Spark RDD Transformation part 2

Estimated reading: 2 minutes 869 views

sortByKey

it will sort the record using Key

				
					myRDD = [(1, 2582), (10, 3222), (4, 4190), (8, 2502), (2, 2537)]
	 values = []
	 data = sc.parallelize(myRDD)
	 #data.collect()
	 data.sortByKey().collect()

sortBy

sortBy() is used to sort the data by value efficiently in pyspark.

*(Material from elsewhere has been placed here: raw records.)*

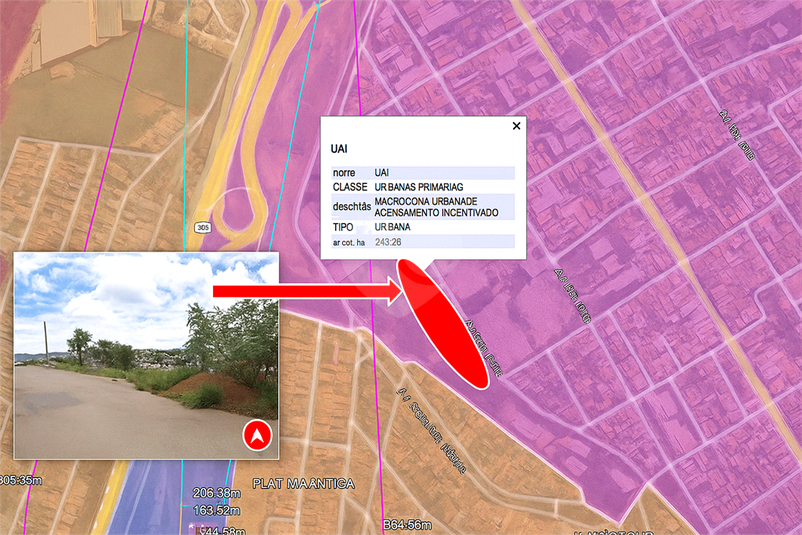Click the PLAT MAANTICA map label
The image size is (802, 535).
(304, 484)
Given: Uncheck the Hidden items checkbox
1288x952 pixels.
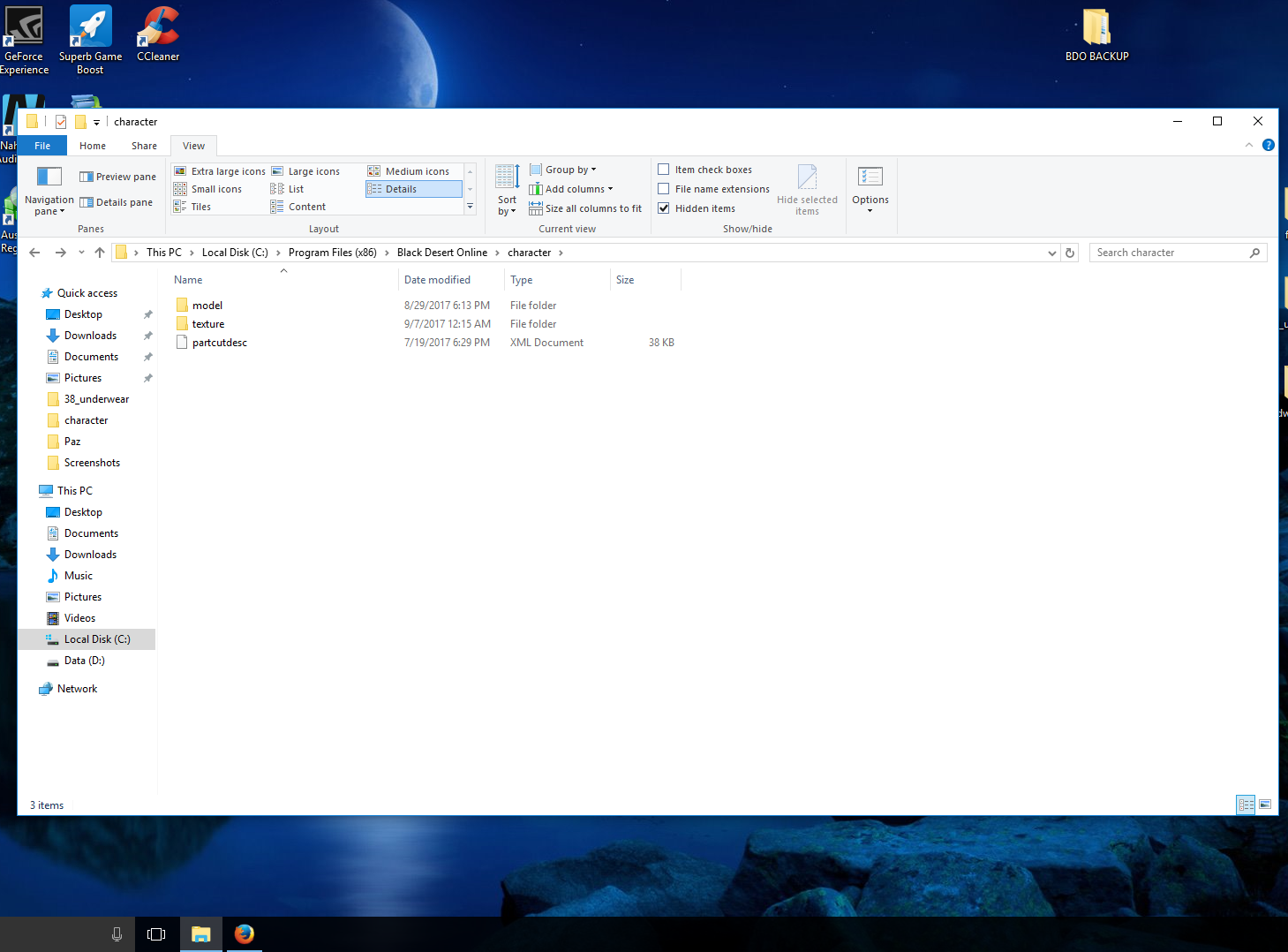Looking at the screenshot, I should (x=664, y=208).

It is a method available in rdd.

				
					#b = sc.parallelize([('t', 3,3),('b', 4,1),('c', 1,2)])
	bSorted = b.sortBy(lambda a: a[2])
	#bSorted.collect()
	bSorted.collect()

groupBy

Return an RDD of grouped items.

				
					rdd = sc.parallelize([1, 1, 2, 3, 5, 8])
    result = rdd.groupBy(lambda x: x % 2).collect()
    sorted([(x, sorted(y)) for (x, y) in result])

reduceByKey

PySpark reduceByKey() transformation is used to merge the values of each key using an associative reduce function on PySpark RDD.
It is a wider transformation as it shuffles data across multiple partitions and It operates on pair RDD (key/value pair).

				
					words = ["one","two","two","four","five","six","six","eight","nine","ten","three"]
	data = sc.parallelize(words)
	data = data.map(lambda w : (w,1)).reduceByKey(lambda x,y:x+y)
	data.collect()

join

It returns RDD with a pair of elements with the matching keys and all the values for that particular key.
In the following example, there are two pair of elements in two different RDDs.
After joining these two RDDs, we get an RDD with elements having matching keys and their values.

				
					data  =  sc.parallelize((('A',1),('b',2),('c',3)))
data2 = sc.parallelize((('A',4),('A',6),('b',7),('c',3),('c',8)))
res = data2.join(data)
res.collect()